Spagna esclude rischio default, ma non gli economisti

La Spagna brucia e non solo per gli incendi che da ieri seminano morte e distruzione nel Nordest del Paese. Col differenziale bonos-bund alle stelle e la Borsa che e’ riuscita a recuperare a -1,1% solo dopo la decisione di sospendere le operazioni di short selling, l’incubo default si materializza ogni ora di piú. Il governo, per bocca del ministro dell’Economia Luis De Guindos, esclude l’eventualità di un salvataggio integrale, attribuendo le convulsioni sul debito spagnolo ai "comportamenti irrazionali" dei mercati. Ma sono molti gli economisti a sostenere il contrario. Soprattutto dopo che l’approvazione da parte dell’Eurogruppo degli aiuti al sistema bancario spagnolo fino a 100 miliardi di euro non ha dissipato le incertezze. Aggravate anzi dalla richiesta della Comunità di Valencia di ricorrere per 3,5 miliardi di euro al Fondo di liquidità per far fronte ai pagamenti in scadenza. Un bailout in piena regola. E anche altre regioni, come l’indebitatissima Murcia, starebbero a loro volta valutando un salvataggio. "La Spagna non ha bisogno di essere salvata perchè è un Paese solvibile e necessita solo di tempo e finanziamenti", ha assicurato oggi de Guindos al Congresso. In aula ha spiegato i dettagli del Memorandum d’intesa per il pagamento da parte della Ue della prima tranche di 30 miliardi di euro alle banche iberiche. Previste fusioni e liquidazione di casse di deposito insanabili. Ma troppo tardi, secondo molti analisti. La Spagna è già "in una situazione limite", secondo Kenneth Rogoff, ex economista capo del Fmi e docente di Harvard, che dalle pagine de El Pais considera "poco probabile che la Spagna si liberi da un salvataggio totale".

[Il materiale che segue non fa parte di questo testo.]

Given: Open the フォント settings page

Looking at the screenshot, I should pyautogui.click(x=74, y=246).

Oggi la Banca centrale ha confermato un aggravarsi della recessione nel secondo trimestre – dallo 0,3% allo 0,4% – con una crescita negativa dell’1% su base annua. La preoccupazione è che, in mancanza di una ripresa fino al 2014, non sarà possibile finanziarsi sui mercati. La scadenza di 27 miliardi del debito pubblico prevista per ottobre, secondo molti analisti, sarà per Madrid impossibile da affrontare se i bonos a 10 anni si mantengono sul 7%, una soglia di non ritorno. Secondo Alberto Matallan, di Inverseguos, la pericolosità della situazione è indicata dalla comparazione fra il rendimento del bono a 2 anni e quello di riferimento a 10 anni: "E’ un segnale preoccupante che l’interesse del debito a breve superi quella di lungo termine, perchè significa che gli investitori prevedono che presto possa accadere qualcosa di grave", osserva.

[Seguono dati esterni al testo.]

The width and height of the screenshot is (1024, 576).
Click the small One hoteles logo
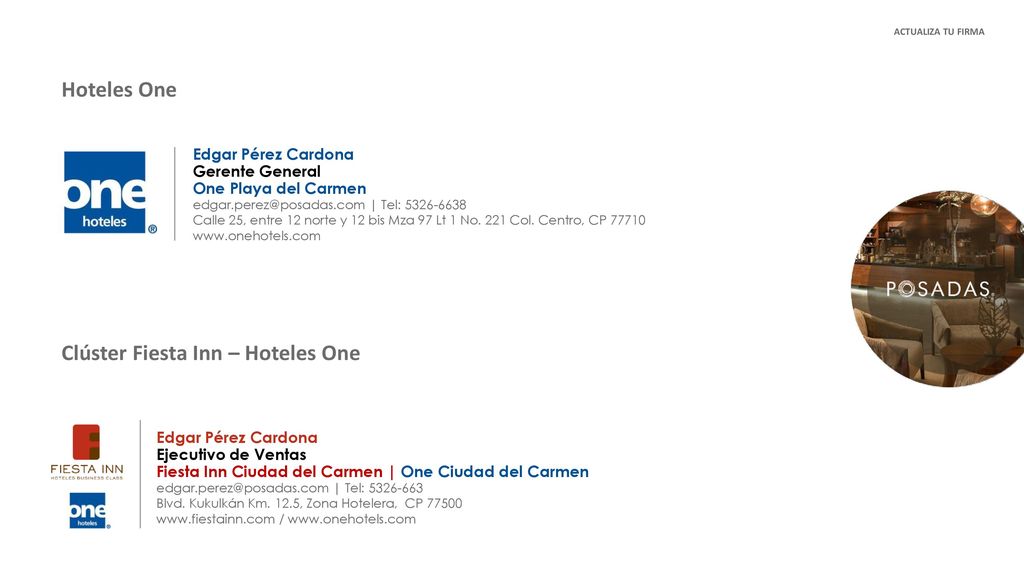tap(89, 511)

La Spagna è ancora lontana dall’interesse del 10% raggiunto dai bond greci a 10 anni, dal 9% di quelli irlandesi e dall’8% di quelli portoghesi, che hanno segnato la bancarotta. Ma quanto potrà resistere cosí? "Non piú di tre mesi. L’unico margine esistente è la liquidità del Tesoro, 24 miliardi di euro rispetto ai 54 miliardi di tre mesi fa", replica Javier Flores, responsabile di studi finanziari di Asinver. L’analista avverte che se lo Stato dovrà affrontare il ‘rescate’ delle comunità autonome nei prossimi mesi sarà "matematicamente impossibile" far fronte al debito in scadenza, tenendo conto che il calendario di emissioni segnerà una pausa ad agosto.

Da settimane lo stesso governo Rajoy ripete che il bono a 10 anni con interesse superiore al 7% è insostenibile. "Abbiamo liquidità per soli tre mesi", ha confessato a La Vanguardia una fonte governativa che mantiene l’anonimato. Un modesto margine per passare "i maledetti cinquanta giorni" concessi dalla Corte costituzionale tedesca per decidere se ampliare le funzioni del nuovo Fondo di salvataggio europeo (Esm) perchè acquisti il debito degli Stati con problemi.

Le stesse banche spagnole starebbero vendendo parte del debito pubblico nazionale, per limitare il pericolo che gli audit di Fmi e Ue sui loro bilanci considerino eccessiva l’esposizione al rischio Paese. Domani intanto il ministro de Guindos volerà a Berlino per incontrare il suo omologo tedesco Wolfgang Schauble in un’offensiva diplomatica mossa da Madrid presso le cancellerie europee che peró finora non ha sortito gli effetti sperati.